Interestingly, as opposed to the acute setting, rac1 deletion enhanced the level of DNA damage and promoted fibrotic processes when mice were treated repeatedly with doxorubicin. Thus, Rac1 has protective functions regarding subacute liver damage evoked by repeated anthracycline treatment. Based on the data we suggest that the biological relevance of Rac1 for doxorubicin-induced hepatic stress responses varies with time: Rac1 promotes acute toxic effects of doxorubicin whereas it protects from its subacute toxicity. This is in contrast to what has been observed with lovastatin, which functions in a protective manner in both acute and subacute settings.24 Based on our in vivo findings presented here, we speculate that only acute protective effects of statins can be attributed to inhibition of Rac1 signaling. Protection from subacute anthracycline-induced toxicity by co-administration of statins might involve Rac1 independent mechanisms. Taking into account the data that have been obtained with ionizing radiation,29, 42 it is tempting to speculate that additional inhibition of the Rho/ROCK pathway by statins is important for mitigating normal tissue damage caused by repeated exposure to doxorubicin.

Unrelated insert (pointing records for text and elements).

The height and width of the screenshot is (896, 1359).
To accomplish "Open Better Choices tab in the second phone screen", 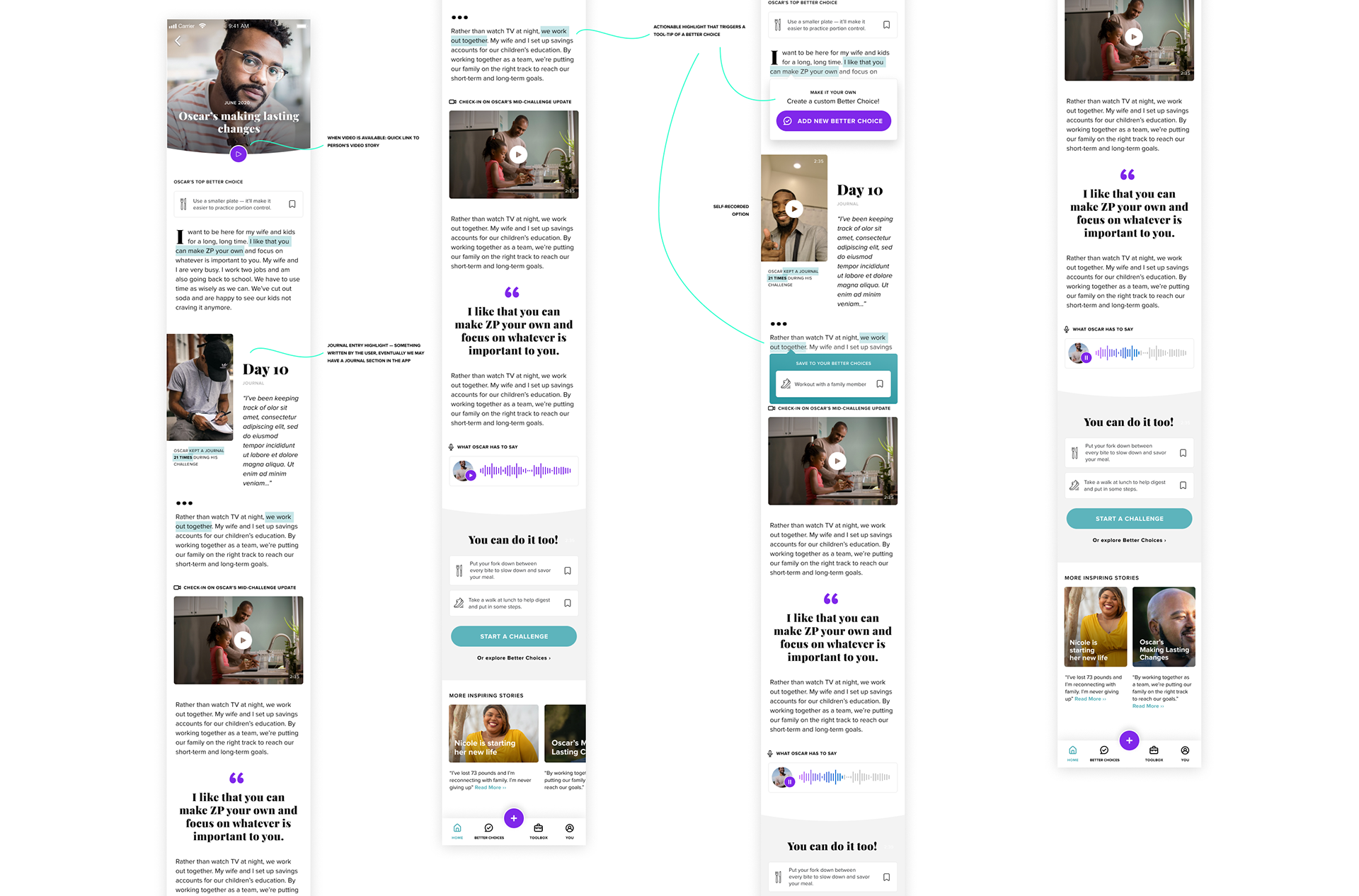I will (x=488, y=829).
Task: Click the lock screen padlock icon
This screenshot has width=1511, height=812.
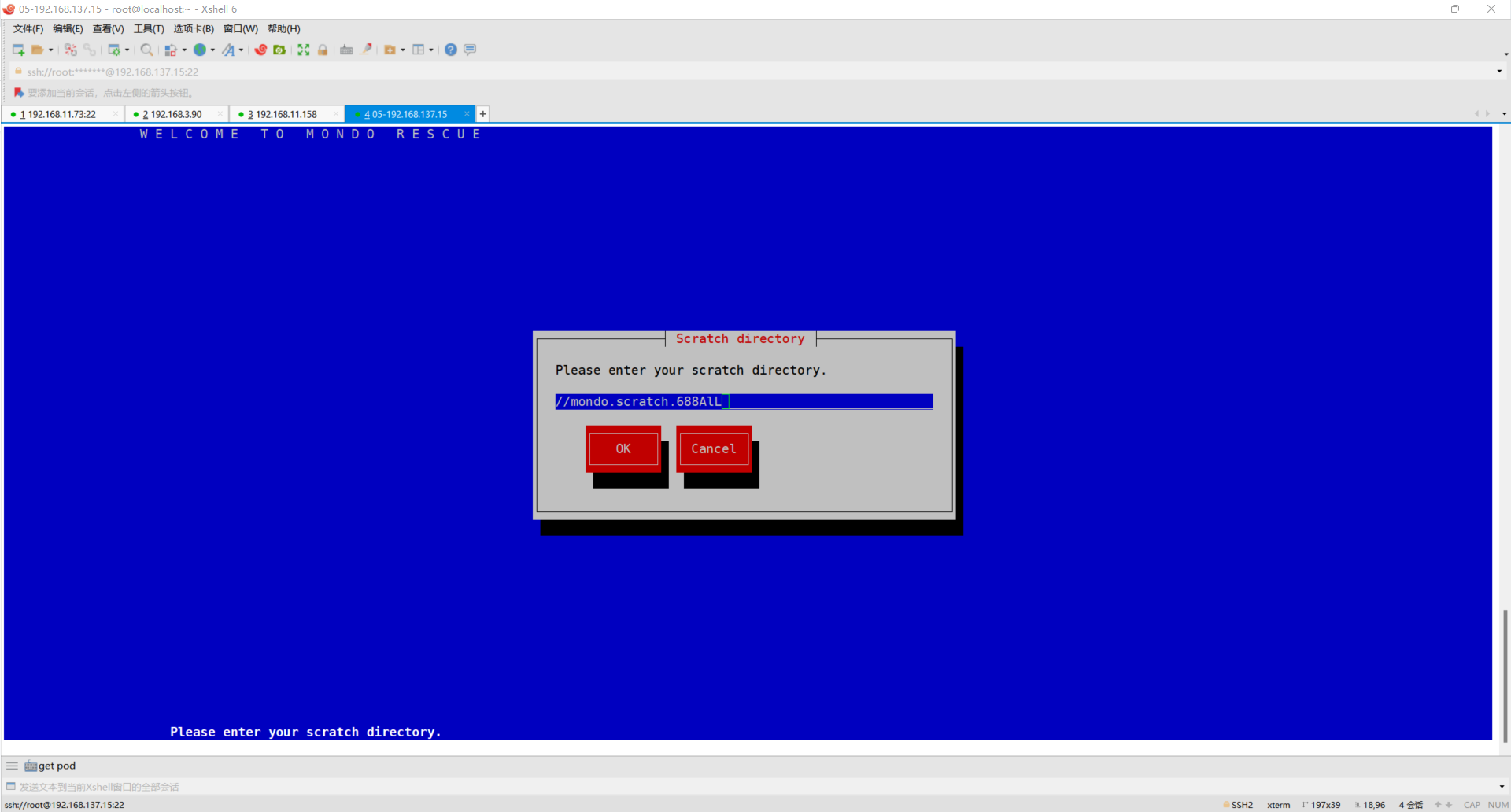Action: click(x=323, y=50)
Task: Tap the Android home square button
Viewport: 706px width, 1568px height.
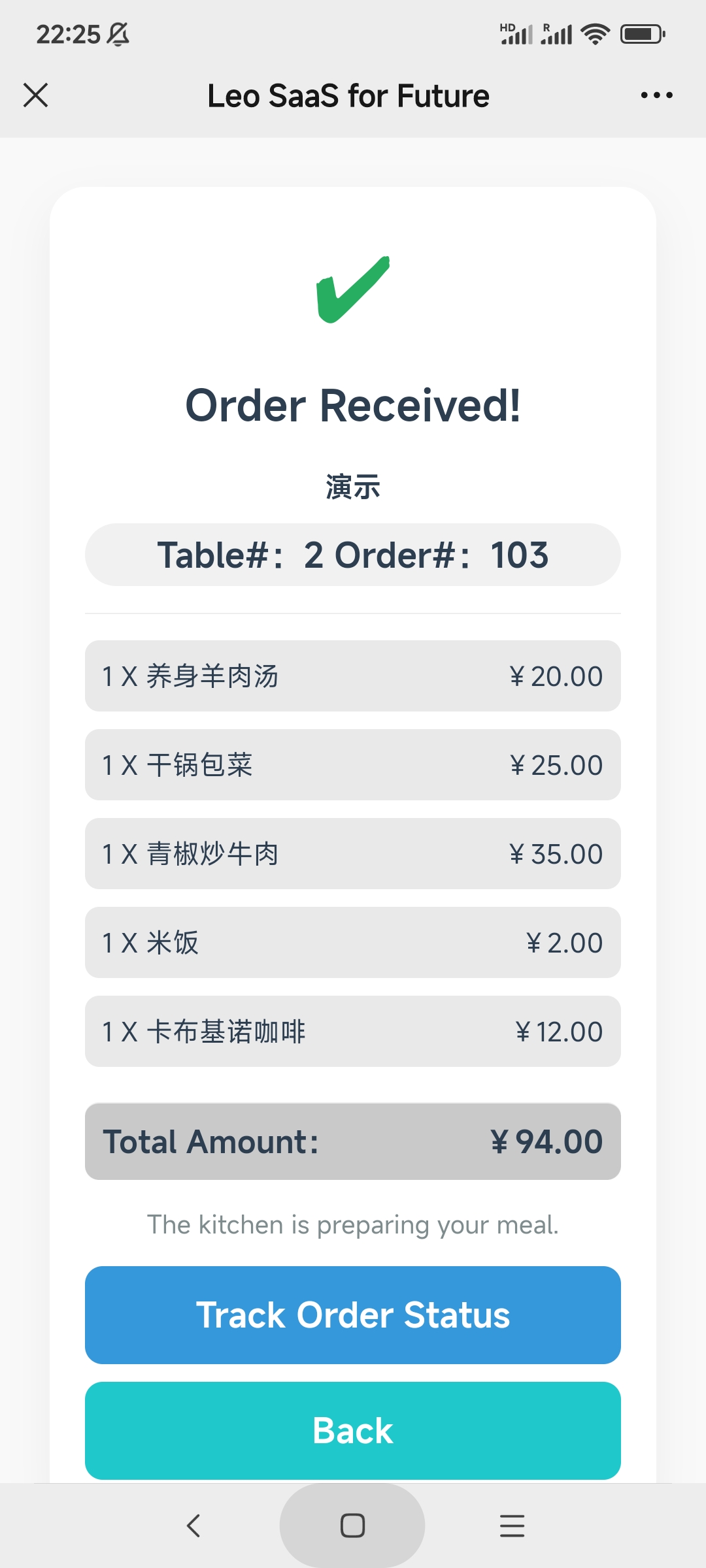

It should be noted that the Mx1-Cre based poly(I:C)-inducible knockout model does not allow a selective deletion of the rac1 gene in the liver only (see Supplementary Figure 3). This brings up the question whether poly(I:C)-induced rac1 deletion in other tissues than the liver might have influenced hepatic fibrosis. There is no obvious rationale to assume that deletion of rac1 in spleen, lung, heart or kidney affects DNA damage induction and acute stress responses of the liver following doxorubicin treatment. However, appreciating a possible influence of rac1 deletion in cells of the hematopoietic system, in particular macrophages and neutrophils, for delayed (subacute) hepatic stress responses and fibrotic processes is more complex. Rac1 and Rac2 play pivotal roles in the function of myeloid cells46, 47 and are key players for B- and T-cell development.18, 48 Moreover, Rac1 is essential for the function of neutrophils49 and affects cell spreading of macrophages,19, 50 yet without influencing their migration.19 Taking into account these reports, we cannot rule out the possibility that rac1 deletion in particular cell types of the immune system (indirectly) influenced the subacute (delayed) hepatotoxicity of doxorubicin or the age-related alterations observed. To address this concern, analyses of transgenic mice that are characterized by a specific deletion of the rac1 gene in the liver, without concomitant rac1 deletion in cells of the immune system, is required. Therefore, we consider to include Rac1flox/flox/Alb-Cre mice into forthcoming studies.

Recently, small GTPases have been suggested to be involved in the regulation of the TOR complex,51 which determines life span.52 Moreover, insulin signaling plays a key role in aging and Rac1 is important for insulin secretion53 as well as insulin stimulated signaling.54 Keeping in mind these reports we asked the question whether rac1 deletion affects age-related processes. To this end, mice were analyzed at different time points (i.e., 3 weeks and 15 months) after poly(I:C)-induced rac1 deletion and compared to corresponding non-poly(I:C) treated controls. Both at early and late time points after rac1 deletion, Rac1-deficient mice revealed more signs of fibrosis than wild-type animals. Moreover, as compared with animals that lack rac1 for 3 weeks only, the expression of fibrotic markers was enhanced in mice lacking rac1 for 15 months. With increasing age, rac1 ko animals also showed hepatotoxicity as determined by the level of serum transaminases. In addition, the protein expression of the senescence-associated marker p16 was enhanced in rac1 deleted animals, supporting the view that anti-aging mechanisms are regulated in a Rac1 dependent manner.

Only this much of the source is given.